An example of it's thoughtful design in that respect is how the memory card slot & battery latch works. I shoot with a 5D Mark III so I'm pretty familiar with how Canon cameras work, however I couldn't figure out how to open these slots! I actually had to google "how to open memory card slot on 1DX Mark II" lol. Not embarrassing at all...
Turns out it uses a twist and lock mechanism (see photos above). It just goes to show the level of design and built in redundancy to make sure it never fails you in the field.
The square shape of the camera is a bit jarring and awkward at first, but I got over it pretty quickly. I also really like the dual oriented shutter button design (there are two shutter buttons). This is especially handy these days as I shoot a lot of portrait oriented photos for social media.
Dual Pixel Autofocus
I have used many types of cameras, from many brands and Canon's dual pixel autofocus technology is by far my favourite. It is super quick, deadly accurate and to me, is the future of camera autofocus technology. For stills, it means you can trust it to shoot at wide apertures and be confident that your photos are in focus.
For videos, it is a game changer. The ability to be able to tap-to-focus whilst in live view, on a DSLR is unbelievably useful. Forget manual focus pulling.
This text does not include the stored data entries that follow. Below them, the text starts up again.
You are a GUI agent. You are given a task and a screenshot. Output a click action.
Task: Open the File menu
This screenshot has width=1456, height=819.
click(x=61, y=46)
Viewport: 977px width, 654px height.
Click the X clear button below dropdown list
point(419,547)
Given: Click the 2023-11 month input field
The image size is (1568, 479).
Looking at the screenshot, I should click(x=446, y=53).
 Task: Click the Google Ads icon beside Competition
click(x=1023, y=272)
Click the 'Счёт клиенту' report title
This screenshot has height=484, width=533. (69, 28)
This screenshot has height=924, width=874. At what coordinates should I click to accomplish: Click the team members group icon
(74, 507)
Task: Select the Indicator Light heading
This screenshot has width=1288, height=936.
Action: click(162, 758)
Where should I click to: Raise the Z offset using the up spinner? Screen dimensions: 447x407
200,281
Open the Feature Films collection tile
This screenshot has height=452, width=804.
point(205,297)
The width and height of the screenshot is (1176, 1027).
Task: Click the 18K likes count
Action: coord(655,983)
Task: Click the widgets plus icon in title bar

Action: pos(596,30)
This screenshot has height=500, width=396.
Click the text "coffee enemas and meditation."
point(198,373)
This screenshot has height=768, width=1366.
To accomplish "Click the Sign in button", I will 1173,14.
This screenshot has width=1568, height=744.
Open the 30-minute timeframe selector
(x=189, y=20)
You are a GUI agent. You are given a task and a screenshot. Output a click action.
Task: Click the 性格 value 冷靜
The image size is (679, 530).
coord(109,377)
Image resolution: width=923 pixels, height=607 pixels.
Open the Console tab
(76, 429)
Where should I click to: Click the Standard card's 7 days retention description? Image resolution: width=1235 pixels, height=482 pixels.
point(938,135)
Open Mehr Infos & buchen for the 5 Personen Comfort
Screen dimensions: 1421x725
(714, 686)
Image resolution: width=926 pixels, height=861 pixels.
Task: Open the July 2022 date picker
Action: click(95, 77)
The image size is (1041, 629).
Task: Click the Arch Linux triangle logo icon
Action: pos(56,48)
It is kind of hard going back to a camera that doesn't have this autofocus technology.
14 fps bust mode with full tracking. If you follow my Instagram stories, you probably would have seen how crazy fast it goes - it almost sounds like a machine gun. It can handle 14 frames per second with full tracking in RAW! Live view shooting speed actually increases to 16 fps, which is baffling to me coming from the older generation of Canon DSLRs.
Touchscreen technology on cameras is another game changer. It is just so intuitive, and given that even your grandmother can intuitively use a smartphone, touchscreens on cameras just makes sense!
Why it has taken camera companies this long to implement it is baffling to me, but I'm glad Canon are ahead of the curve. Navigating menus, tap-to-focus, pinching and zooming, photo & video playback are all possible with a touchscreen!
Astrophotography & touchscreens are a match made in heaven. No longer do you have to fumble in the dark to press buttons when you're trying to manual focus the stars! With a touchscreen you simply just tap the screen to magnify and zoom in on stars so you can get a crispy starscape!
ISO (low light) performance & Dynamic range
Lowlight (high ISO) shooting with the 1DX Mark II is such a pleasure. It handles ISO 6400 with ease, and even ISO 12800 can be easily salvaged with some light noise reduction in post. This is important to me because I hate shooting with tripods and avoid it whenever I can. I even managed to shoot an apparel campaign at night all handheld at ISO 6400. The images are clean and crisp (see above).
Admittedly, I was a little worried when Canon only sent me one battery. The campaign I was on involved a road trip and a lot of mountainous hikes where I'd be in trouble if my one and only battery died. The campaign also involved shooting a lot of 4K video filming which is a challenge for any camera's battery.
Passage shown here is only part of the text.